◆ **Task item**: Print exactly the lines from the one containing "The width and height of the screenshot is (400, 868)." through the last line of the listing, both included.

◆ **Records to use**:
- Opening Delimiter -

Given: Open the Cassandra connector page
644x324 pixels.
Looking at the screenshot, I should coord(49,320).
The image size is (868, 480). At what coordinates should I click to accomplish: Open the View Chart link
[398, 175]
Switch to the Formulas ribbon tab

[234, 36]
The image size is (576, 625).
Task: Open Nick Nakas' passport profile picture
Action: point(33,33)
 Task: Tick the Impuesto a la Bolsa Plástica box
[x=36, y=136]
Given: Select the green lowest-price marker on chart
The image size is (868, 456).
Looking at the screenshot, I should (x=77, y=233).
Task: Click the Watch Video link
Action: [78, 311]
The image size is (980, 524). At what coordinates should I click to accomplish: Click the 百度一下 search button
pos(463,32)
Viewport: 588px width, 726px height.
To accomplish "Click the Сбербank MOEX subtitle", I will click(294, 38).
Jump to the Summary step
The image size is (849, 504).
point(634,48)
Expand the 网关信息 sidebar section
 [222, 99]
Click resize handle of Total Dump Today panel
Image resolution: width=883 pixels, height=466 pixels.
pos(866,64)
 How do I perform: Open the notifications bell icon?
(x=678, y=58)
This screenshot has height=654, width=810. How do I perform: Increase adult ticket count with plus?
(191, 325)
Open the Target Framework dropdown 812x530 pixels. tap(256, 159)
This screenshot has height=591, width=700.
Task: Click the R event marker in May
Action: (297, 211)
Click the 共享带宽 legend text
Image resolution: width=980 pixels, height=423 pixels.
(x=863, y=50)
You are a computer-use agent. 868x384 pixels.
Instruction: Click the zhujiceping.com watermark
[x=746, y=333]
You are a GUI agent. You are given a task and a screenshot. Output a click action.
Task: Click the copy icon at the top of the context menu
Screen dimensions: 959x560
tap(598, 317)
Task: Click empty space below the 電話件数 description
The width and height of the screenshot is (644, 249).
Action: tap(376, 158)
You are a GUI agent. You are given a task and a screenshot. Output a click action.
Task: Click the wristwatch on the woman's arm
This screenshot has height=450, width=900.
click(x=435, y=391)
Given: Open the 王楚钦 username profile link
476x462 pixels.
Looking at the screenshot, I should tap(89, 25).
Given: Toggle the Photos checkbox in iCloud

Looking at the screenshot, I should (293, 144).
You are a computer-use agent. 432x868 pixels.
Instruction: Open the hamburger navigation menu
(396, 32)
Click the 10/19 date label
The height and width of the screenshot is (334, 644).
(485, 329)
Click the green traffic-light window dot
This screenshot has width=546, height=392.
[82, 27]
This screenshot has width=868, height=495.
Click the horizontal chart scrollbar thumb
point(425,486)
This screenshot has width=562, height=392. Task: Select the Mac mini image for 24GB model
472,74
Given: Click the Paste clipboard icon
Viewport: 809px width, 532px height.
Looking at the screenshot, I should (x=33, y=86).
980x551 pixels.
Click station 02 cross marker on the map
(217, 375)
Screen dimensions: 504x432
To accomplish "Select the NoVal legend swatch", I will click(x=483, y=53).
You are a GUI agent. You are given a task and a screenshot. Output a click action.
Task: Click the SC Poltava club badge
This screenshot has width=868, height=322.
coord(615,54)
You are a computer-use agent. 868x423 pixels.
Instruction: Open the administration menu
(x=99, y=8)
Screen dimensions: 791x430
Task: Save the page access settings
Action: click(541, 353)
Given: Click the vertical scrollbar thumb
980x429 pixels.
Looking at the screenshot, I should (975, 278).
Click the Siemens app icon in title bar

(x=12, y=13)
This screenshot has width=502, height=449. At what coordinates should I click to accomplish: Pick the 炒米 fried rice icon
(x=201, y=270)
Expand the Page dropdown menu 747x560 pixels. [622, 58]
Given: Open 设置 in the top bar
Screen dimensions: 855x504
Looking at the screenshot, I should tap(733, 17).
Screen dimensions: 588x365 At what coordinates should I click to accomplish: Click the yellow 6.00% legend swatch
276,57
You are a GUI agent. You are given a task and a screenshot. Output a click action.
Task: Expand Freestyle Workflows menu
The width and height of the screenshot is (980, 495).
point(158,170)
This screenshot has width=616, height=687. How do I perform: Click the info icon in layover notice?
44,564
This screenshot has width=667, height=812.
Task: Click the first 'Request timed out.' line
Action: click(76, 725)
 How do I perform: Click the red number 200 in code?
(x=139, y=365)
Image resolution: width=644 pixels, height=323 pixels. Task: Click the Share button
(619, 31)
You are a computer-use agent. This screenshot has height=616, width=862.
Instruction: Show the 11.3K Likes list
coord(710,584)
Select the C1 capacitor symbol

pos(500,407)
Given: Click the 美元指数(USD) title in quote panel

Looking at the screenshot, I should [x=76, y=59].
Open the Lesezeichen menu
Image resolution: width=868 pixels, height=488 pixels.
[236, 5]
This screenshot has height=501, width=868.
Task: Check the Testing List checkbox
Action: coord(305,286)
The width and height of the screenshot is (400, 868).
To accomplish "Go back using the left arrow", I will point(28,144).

- Closing Delimiter -

◆ **Output of the exercise**:
The width and height of the screenshot is (400, 868).
To accomplish "Go back using the left arrow", I will point(28,144).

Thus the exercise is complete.